SHAPELESS – Review by Liz Braun
Shapeless, directed by Samantha Aldana, stars Kelly Murtagh as a woman struggling with mental health issues that make themselves known through disordered eating.
Murtagh co-wrote the script (with Bryce Parsons-Twesten) based on her own experiences with bulimia.
As Ivy, she plays a singer in New Orleans, performing with a small group by night and working at a dry cleaners by day.
Her endless struggle with her eating disorder is the focus; Ivy sings the blues, literally and figuratively, throughout the film.
Her bulimia is particularly destructive in her case as the relentless vomiting is scarring her esophagus and ruining her vocal chords, not an ideal situation for a singer.
The camera presents Ivy’s view of the world in an unflinching fashion.
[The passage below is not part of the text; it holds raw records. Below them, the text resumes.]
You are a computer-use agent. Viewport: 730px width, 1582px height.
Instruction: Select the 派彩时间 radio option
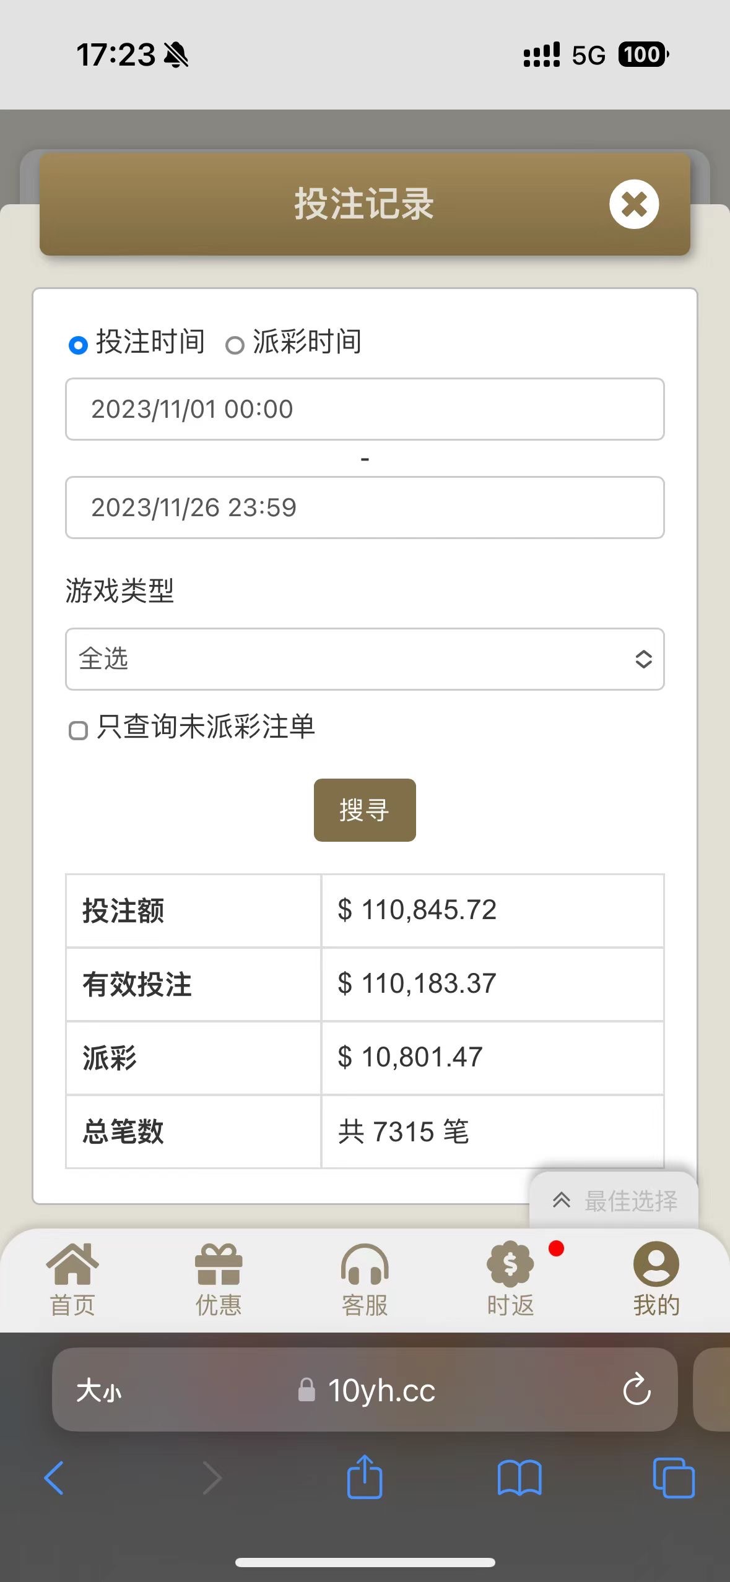click(x=235, y=345)
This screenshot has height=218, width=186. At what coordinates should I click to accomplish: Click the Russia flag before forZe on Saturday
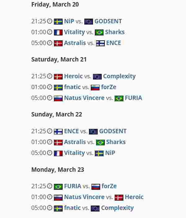pyautogui.click(x=95, y=88)
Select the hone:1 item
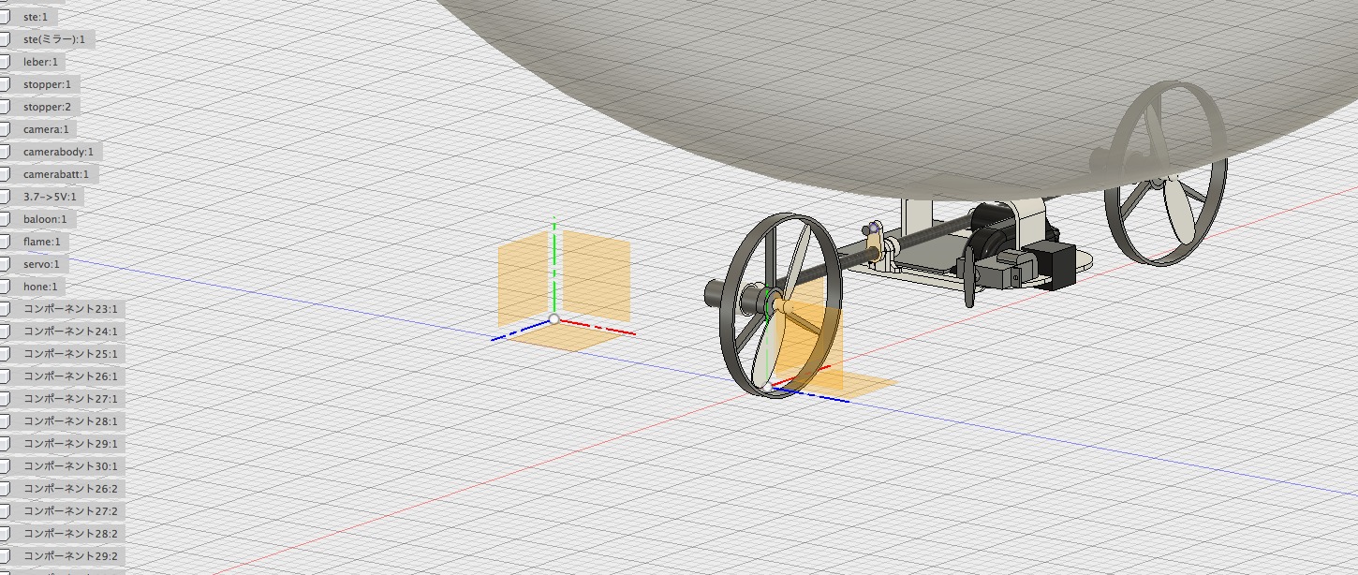The width and height of the screenshot is (1358, 575). tap(40, 287)
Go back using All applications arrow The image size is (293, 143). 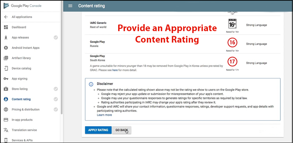(6, 17)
At the grocery store, for example, a stranger’s comments on her purchases (candy and junk food) prompt a nightmare of anxiety and furtive behaviour; she is hiding her disorder and literally hiding from other people for much of the film.
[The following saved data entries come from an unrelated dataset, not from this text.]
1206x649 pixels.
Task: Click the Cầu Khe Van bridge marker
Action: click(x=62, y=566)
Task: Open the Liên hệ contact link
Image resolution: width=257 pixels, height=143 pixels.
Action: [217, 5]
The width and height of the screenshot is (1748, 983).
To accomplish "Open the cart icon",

Her obsessional relationship with food (or maybe with consuming) extends to how she views it, how she eats it, how she fears it and how she views others and their relationship to eating.
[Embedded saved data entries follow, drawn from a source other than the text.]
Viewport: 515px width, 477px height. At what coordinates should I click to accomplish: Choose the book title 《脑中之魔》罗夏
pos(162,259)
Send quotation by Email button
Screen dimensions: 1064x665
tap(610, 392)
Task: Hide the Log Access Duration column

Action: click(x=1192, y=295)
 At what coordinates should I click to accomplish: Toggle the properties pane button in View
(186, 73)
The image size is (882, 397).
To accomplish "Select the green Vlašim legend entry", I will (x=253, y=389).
The mirror shows her a grotesque and monstrous transformation, the horror of her psychological illness made physical.
Shame becomes a three-dimensional thing.
Visual distortion and grotesque wounds and disfigured body parts present Ivy’s view of the world and of herself.
This vaguely hallucinogenic hellscape of self-loathing and shame is tough to watch. The character’s psychological disintegration is harrowing.
Shapeless is beautifully made, but the pace is meandering and the story is sometimes difficult to understand. The lack of context means one is trapped in another’s breakdown with no escape and nowhere for empathy to get a toehold.
Ivy’s all-consuming fear and loathing eventually become off-putting in a way it seems unlikely the filmmaker intended.
The cast includes Jamie Neumann as a barmaid/colleague and Gralen Bryant Banks and Bobby Gilchrist as fellow musicians.
Shapeless is extremely difficult to watch, which may well be the point. It is likewise difficult to recommend.